What the task asks: Extend the passage on Loadpot Hill below past its final sentence, writing in the same descriptive register.

Selected extract Block Start

Loadpot Hill is a fell in the English Lake District, between Haweswater and Ullswater.

==Topography==
Although of moderate height, Loadpot Hill and its descending ridges cover an area of around 12 sqmi. Standing to the north of Wether Hill, Loadpot Hill is the last principal height on the main ridge of the Far Eastern Fells, before the land falls away to Penrith and the River Eamont.

The western slopes of the fell drop swiftly to Fusedale over a few outcrops of rock, Fusedale Beck flowing due north to Ullswater. North north west and north from Loadpot Hill, two short spurs fan out to the twin tops of Bonscale Pike and Arthur's Pike. These two fells, both with craggy faces overlooking Ullswater, are separated by Swarthbeck Gill.

North east from Loadpot Hill the main ridge becomes broad and indistinct, falling gently in stages between the rivers Eamont and Lowther. These empty Ullswater and Haweswater respectively and converge 8 miles from the summit, just south of Penrith. In fellwalking terms the practical northern boundary of Loadpot Hill is the road from Pooley Bridge to Askham. This encloses broad slopes of heather and fell grass, with a wide depression at Moor Divock (1060 ft) and then a steeper rise to the independent top of Heughscar Hill (1240 ft). Continuing from here to the road, plantations and other forms of cultivation gradually increase.

Selected extract Block End
Data supplied Block Start

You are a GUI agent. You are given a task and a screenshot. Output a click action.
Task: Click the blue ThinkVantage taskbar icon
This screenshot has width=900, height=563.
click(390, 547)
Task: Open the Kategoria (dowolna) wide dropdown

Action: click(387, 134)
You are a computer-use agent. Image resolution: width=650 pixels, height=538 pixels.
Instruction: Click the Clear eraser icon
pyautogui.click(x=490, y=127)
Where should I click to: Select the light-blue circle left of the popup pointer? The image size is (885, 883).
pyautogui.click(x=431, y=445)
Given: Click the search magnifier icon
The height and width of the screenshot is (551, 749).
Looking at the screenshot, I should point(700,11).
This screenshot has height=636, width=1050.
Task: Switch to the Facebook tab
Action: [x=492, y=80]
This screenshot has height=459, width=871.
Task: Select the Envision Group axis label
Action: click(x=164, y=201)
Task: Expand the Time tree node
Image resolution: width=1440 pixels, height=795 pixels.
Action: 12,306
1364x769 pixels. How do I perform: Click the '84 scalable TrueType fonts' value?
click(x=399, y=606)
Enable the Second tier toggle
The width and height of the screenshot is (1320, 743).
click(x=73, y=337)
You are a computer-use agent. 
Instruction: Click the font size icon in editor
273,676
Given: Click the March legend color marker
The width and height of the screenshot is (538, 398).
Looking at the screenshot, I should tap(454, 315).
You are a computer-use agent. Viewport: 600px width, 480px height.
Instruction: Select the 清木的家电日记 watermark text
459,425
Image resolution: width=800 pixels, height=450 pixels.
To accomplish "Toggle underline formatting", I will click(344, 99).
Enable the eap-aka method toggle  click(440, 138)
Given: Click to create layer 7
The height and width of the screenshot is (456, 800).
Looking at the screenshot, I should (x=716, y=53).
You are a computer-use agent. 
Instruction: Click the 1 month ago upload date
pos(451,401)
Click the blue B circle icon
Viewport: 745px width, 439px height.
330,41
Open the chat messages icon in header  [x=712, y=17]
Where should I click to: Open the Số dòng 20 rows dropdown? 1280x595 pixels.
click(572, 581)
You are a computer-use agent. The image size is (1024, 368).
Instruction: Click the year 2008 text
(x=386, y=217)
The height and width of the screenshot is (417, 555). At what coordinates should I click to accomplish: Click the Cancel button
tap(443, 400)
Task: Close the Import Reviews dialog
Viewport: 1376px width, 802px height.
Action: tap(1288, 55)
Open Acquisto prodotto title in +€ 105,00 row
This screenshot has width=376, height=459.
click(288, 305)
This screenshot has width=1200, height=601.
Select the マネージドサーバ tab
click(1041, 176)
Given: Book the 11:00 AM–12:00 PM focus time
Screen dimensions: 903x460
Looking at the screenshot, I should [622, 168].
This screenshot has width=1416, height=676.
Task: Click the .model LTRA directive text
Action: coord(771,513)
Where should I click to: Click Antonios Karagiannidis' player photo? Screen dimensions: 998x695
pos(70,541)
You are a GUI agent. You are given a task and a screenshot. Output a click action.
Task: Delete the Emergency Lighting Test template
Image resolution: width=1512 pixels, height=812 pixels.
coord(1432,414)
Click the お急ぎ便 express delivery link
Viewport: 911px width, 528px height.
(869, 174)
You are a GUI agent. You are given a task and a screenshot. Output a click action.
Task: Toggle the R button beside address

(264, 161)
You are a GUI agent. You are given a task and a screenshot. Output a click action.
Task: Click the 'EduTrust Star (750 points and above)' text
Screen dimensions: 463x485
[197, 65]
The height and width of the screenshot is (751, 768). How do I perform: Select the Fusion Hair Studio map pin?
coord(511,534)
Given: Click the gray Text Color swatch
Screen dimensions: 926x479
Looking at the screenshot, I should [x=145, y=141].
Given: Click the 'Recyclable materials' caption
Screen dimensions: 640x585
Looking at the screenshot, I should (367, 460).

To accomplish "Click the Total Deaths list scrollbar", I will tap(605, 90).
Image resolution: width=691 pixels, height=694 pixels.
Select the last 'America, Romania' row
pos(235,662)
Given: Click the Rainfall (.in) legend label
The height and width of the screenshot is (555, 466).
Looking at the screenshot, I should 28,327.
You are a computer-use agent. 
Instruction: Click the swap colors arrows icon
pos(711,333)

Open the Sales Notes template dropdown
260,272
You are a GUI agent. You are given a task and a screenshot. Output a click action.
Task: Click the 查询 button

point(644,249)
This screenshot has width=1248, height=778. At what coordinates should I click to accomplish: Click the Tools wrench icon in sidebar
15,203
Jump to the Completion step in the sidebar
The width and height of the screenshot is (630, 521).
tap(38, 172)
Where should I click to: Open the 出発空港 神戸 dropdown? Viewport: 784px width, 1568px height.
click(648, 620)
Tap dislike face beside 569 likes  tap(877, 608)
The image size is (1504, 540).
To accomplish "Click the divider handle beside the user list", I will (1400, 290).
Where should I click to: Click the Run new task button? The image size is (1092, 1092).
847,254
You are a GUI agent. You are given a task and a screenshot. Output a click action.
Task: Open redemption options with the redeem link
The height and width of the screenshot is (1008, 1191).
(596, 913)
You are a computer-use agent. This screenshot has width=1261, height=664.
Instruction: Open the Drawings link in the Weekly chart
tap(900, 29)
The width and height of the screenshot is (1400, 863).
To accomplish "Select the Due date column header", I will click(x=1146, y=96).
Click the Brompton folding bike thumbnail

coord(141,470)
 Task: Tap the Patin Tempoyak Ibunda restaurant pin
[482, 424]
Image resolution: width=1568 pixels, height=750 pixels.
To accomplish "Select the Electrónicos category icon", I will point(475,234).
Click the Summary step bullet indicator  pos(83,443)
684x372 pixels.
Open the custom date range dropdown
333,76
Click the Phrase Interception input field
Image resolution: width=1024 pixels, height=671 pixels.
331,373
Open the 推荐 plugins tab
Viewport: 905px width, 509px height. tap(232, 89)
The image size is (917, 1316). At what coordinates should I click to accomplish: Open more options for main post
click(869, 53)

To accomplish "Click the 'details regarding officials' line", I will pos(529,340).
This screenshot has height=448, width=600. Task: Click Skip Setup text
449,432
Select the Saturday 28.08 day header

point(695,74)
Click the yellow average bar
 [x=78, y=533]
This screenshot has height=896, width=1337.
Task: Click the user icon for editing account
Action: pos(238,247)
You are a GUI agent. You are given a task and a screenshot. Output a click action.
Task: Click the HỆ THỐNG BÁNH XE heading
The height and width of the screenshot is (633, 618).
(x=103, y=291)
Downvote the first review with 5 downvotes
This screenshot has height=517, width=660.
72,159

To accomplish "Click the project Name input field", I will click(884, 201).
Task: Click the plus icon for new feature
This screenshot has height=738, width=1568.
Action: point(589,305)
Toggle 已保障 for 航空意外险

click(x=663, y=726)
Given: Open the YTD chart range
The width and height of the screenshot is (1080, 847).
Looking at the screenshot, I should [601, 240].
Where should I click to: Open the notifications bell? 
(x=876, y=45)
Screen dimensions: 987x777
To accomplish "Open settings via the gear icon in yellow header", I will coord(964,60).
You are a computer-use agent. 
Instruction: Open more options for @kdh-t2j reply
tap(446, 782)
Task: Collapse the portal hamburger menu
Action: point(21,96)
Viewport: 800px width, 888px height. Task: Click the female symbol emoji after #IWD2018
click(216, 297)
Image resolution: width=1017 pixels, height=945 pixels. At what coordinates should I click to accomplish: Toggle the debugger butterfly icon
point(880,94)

Data supplied Block End

Solved problem:
Moor Divock is a site of historic interest, complete with tumuli, standing stones, boundary markers and stone circles. There are also sink holes and old quarries.

The north east ridge has Heltondale Beck to the south, a feeder of the Lowther. Beyond this an east ridge descends from Loadpot Hill between Heltondale and Cawdale, both of which are deeply cut. This ridge has a subsidiary top, The Pen, which bears a beacon (columnar cairn). The Lowther valley and the Askham-Bampton road form the eastern boundary of the fell.

South of Loadpot Hill a short ridge connects to Wether Hill, crossing a succession of peat hags.

==Summit==
The broad top of Loadpot Hill has a trig point marking its highest point. A little to the south of the summit stood Lowther House, an old shooting lodge, but nothing now remains but a pile of stone from the chimney. The Roman road the high street which runs along the main ridge, makes a detour to the west around the summit of the fell before continuing north east via Moor Divock to Penrith.

An extensive Lakeland view can be seen to the west with the Pennines more distant to the east. Ullswater can be brought into sight by moving a little to the west.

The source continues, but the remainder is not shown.